Widespread rainfall deficiencies over the last 36 months (left) and 18 months (right)
Australian Bureau of MeteorologyBut along with the main driver - low rainfall - droughts can also be exacerbated by water loss through evaporation. This depends not only on temperature but also humidity, wind speeds, and sunshine. Temperature will clearly continue to rise steadily almost everywhere. For the other factors, the future is not quite as clear.
Water loss also varies according to vegetation cover. Plants respond to higher carbon dioxide levels and drought by closing the tiny holes in their leaves (the stomata) and this can actually reduce water loss in wet environments. However, in water-stressed environments, projected long-term declines in rain may be compounded by plants using more water, further reducing streamflow. Actually, we can glean a lot from studying hydrological drought, which is measured by a period of low flow in rivers.
The point here is droughts are multidimensional, and can affect water supply on a wide range of spatial and temporal scales. A seasonal-scale drought that reduces soil moisture on a farm, and a decade-long drought that depletes reservoirs and groundwater supplies, can each be devastating, but in different ways.
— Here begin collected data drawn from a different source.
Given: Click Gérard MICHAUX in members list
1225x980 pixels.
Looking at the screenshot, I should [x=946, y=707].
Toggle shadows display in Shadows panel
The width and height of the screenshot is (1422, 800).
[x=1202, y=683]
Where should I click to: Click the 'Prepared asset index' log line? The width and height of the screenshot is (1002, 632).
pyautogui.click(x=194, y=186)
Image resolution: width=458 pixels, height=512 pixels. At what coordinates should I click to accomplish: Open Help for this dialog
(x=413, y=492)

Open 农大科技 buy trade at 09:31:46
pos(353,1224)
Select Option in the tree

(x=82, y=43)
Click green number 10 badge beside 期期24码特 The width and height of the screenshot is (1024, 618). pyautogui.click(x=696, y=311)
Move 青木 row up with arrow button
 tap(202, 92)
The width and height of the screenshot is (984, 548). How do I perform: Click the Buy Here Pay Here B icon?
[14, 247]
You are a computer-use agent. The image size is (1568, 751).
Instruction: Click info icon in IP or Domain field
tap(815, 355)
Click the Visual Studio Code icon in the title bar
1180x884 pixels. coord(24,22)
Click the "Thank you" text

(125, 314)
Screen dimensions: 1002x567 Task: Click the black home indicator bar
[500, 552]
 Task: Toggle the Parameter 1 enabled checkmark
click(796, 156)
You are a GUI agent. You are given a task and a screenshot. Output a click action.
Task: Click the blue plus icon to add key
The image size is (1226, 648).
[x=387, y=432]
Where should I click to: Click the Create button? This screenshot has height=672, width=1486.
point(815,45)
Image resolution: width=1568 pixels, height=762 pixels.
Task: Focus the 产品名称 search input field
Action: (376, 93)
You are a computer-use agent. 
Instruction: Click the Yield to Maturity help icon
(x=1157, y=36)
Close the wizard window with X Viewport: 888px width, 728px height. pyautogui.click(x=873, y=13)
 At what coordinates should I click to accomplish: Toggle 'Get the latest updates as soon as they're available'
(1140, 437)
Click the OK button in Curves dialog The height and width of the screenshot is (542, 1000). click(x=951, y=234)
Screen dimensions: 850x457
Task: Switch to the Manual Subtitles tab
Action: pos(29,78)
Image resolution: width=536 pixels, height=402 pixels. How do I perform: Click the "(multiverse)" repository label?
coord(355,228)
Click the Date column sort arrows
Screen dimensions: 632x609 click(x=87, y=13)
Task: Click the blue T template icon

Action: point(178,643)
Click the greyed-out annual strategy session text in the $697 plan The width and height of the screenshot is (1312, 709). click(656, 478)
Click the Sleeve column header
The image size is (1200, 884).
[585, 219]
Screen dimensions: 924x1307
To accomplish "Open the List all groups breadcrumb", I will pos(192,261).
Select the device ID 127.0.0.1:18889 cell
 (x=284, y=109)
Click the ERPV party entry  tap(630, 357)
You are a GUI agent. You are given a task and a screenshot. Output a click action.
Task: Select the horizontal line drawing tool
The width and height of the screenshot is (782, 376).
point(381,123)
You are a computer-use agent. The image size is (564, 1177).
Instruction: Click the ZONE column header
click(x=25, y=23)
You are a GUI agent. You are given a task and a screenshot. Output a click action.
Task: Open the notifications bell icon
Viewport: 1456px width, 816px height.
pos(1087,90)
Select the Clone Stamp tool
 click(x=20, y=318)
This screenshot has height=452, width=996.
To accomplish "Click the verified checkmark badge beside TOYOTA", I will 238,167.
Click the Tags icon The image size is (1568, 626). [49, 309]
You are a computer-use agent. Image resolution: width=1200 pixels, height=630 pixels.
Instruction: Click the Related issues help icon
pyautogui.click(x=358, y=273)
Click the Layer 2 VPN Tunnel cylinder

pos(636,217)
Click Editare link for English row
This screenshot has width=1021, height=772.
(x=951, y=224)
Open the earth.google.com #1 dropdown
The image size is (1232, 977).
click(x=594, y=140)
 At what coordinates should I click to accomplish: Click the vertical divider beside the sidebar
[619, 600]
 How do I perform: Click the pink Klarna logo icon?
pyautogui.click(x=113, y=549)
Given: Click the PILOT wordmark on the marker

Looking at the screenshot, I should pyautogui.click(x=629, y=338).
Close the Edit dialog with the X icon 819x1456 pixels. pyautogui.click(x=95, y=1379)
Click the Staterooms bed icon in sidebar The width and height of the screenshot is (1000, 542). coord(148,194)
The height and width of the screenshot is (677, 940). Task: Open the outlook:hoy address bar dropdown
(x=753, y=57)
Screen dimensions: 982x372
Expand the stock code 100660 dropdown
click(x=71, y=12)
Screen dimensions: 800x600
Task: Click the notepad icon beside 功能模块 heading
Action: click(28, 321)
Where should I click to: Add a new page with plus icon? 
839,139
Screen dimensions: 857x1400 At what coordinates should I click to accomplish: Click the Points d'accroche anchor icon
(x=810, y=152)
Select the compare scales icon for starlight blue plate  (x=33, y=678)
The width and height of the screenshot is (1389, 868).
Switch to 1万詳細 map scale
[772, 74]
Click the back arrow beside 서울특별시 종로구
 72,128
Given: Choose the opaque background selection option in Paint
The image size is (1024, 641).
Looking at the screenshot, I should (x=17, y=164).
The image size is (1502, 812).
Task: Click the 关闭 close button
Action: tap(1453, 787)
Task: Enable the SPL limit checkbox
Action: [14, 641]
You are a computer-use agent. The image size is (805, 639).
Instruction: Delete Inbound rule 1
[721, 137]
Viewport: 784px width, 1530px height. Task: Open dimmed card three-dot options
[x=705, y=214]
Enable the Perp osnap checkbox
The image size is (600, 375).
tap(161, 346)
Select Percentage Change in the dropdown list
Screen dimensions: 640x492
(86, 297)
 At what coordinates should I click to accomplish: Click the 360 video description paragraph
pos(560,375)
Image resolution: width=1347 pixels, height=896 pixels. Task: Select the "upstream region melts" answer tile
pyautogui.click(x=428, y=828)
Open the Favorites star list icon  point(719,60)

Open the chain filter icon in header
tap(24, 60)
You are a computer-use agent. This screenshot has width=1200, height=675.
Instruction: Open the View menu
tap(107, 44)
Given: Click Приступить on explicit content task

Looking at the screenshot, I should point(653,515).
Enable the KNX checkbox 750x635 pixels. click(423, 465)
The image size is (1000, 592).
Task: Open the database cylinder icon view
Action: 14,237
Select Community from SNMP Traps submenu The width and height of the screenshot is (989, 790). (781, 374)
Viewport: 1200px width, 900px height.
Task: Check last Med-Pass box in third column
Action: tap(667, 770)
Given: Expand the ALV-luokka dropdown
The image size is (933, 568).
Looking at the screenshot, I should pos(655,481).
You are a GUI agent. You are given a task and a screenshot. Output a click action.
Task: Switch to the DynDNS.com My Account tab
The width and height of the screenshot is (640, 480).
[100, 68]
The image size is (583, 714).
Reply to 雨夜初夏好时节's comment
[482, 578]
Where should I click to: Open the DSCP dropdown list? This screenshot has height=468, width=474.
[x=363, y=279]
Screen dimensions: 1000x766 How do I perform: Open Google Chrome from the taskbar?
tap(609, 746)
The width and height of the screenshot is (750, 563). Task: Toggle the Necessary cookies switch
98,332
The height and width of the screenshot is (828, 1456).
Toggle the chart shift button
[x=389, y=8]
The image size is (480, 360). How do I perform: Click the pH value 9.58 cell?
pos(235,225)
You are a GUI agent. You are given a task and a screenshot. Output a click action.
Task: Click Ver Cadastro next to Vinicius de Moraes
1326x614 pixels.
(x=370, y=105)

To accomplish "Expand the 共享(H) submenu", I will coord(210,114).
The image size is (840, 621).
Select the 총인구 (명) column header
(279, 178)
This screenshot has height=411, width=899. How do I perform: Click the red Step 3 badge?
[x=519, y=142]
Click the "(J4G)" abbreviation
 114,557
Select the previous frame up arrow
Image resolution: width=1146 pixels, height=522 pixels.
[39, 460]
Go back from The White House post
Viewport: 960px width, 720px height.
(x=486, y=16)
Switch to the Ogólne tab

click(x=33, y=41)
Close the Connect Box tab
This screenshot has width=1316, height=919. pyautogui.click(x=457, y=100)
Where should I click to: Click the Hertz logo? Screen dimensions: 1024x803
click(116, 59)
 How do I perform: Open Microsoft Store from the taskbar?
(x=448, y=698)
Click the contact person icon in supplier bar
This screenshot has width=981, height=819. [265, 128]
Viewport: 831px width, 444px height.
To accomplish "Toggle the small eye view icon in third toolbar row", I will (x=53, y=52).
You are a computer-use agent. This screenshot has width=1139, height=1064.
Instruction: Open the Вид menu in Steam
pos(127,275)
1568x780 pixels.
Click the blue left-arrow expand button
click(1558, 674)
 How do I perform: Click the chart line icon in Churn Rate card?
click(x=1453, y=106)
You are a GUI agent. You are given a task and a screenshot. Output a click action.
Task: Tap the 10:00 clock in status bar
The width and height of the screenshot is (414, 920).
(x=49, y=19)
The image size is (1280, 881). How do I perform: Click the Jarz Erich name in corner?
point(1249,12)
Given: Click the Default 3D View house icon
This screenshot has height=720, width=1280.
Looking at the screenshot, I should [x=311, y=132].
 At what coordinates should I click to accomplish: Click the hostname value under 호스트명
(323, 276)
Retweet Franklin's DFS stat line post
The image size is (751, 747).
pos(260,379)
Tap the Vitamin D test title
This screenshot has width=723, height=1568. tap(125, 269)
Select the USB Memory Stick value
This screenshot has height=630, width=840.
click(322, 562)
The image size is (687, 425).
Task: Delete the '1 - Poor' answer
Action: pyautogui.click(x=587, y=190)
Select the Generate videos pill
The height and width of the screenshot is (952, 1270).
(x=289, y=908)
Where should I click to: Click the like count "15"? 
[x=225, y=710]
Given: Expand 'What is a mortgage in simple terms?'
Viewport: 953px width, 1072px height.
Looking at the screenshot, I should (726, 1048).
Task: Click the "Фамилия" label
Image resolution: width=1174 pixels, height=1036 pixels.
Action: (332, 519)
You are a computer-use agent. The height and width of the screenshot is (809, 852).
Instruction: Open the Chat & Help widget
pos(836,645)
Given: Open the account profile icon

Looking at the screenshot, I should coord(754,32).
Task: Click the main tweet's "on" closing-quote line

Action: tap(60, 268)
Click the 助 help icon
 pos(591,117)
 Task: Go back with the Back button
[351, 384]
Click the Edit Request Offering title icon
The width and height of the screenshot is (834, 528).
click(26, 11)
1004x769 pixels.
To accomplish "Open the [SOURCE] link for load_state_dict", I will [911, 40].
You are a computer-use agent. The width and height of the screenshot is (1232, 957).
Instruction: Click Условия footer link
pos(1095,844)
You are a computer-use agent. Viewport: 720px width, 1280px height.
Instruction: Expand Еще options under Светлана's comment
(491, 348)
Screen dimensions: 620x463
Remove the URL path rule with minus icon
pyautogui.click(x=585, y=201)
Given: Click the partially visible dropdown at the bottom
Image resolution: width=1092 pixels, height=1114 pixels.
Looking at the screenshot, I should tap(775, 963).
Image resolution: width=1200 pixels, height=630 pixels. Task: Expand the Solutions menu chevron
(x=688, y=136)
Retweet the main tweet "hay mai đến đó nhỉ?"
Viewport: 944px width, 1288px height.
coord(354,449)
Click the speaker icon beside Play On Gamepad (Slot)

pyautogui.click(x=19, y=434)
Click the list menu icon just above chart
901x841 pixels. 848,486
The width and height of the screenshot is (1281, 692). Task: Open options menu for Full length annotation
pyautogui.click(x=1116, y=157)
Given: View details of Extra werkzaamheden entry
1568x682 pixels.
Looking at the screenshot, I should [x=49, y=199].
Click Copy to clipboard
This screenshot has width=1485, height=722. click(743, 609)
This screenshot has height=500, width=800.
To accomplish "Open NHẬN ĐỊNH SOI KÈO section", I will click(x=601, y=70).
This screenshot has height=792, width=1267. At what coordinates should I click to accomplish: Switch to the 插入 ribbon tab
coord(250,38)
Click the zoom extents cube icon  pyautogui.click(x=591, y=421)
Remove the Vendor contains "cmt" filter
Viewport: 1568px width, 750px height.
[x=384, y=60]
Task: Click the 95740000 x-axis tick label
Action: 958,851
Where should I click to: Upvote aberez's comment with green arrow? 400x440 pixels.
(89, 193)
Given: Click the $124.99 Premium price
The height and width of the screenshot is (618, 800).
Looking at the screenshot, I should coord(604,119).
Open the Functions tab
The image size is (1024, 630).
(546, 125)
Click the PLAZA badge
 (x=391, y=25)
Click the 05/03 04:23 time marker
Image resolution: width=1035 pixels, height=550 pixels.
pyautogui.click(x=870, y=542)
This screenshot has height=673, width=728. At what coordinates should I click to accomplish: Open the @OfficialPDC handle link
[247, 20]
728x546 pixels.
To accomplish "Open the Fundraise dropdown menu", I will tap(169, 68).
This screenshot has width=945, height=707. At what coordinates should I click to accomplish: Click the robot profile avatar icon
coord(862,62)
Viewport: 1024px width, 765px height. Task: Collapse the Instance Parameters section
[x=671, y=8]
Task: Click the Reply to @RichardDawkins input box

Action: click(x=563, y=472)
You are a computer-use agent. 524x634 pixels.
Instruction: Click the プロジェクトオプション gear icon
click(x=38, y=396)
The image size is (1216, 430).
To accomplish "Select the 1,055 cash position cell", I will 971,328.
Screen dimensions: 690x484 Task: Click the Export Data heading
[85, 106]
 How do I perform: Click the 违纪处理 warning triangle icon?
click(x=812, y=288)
Is climate change affecting Australian droughts?
Climate change may affect drought metrics and types of drought differently, so it can be hard to make general statements about the links between human-induced climate change and all types of drought, in all locations, on all timescales.
Southern Australia, and in particular the southwest, has seen a rapid decline in winter rainfall and runoff that has been linked to climate change. In the southeast there has also been a substantial decline in winter rainfall and total runoff in recent decades. Although the reductions are consistent with climate change projections, the trend so far is harder to distinguish from the year-to-year variability.
There is some evidence to suggest that widespread and prolonged droughts, like the Millennium Drought, are worse than other droughts in past centuries, and may have been exacerbated by climate change.
But the role of climate change in extended drought periods is difficult to discern from normal variations in weather and climate. This is particularly true in Australia, which has a much more variable climate than many other parts of the world.

What does the future hold?
Climate models project increasing temperature across Australia and a continuing decline in cool-season rainfall over southern Australia over the next century. This will lead to more pressure on water supplies for agriculture, the environment, and cities such as Melbourne at the Paris Agreement’s target of 2℃, relative to the more ambitious target of 1.5℃ of global warming.
Rainfall is projected to become more extreme, with more intense rain events and fewer light rain days. Declining overall rainfall is predicted to reduce river flows in southeastern Australia. While we can expect the largest floods to increase with climate change, smaller floods are decreasing due to drier soils, and it is these smaller floods that top up our water supply systems.

Action needed
We might not know enough about droughts to be certain about exactly how they will behave in the future, but this does not affect the message from the science community on climate change, which remains crystal clear.
Rainfall intensification, sea level rise, ocean acidification, hotter days, and longer and more intense heatwaves all point to the fact that climate change presents a major threat to Australia and the world.
In response to these threats, we need deep and sustained greenhouse gas emissions cuts and proactive adaptation to the inevitable effects of climate change. This includes a focus right now on the practical measures to help our rural communities who continue to feel the pinch of a dry landscape.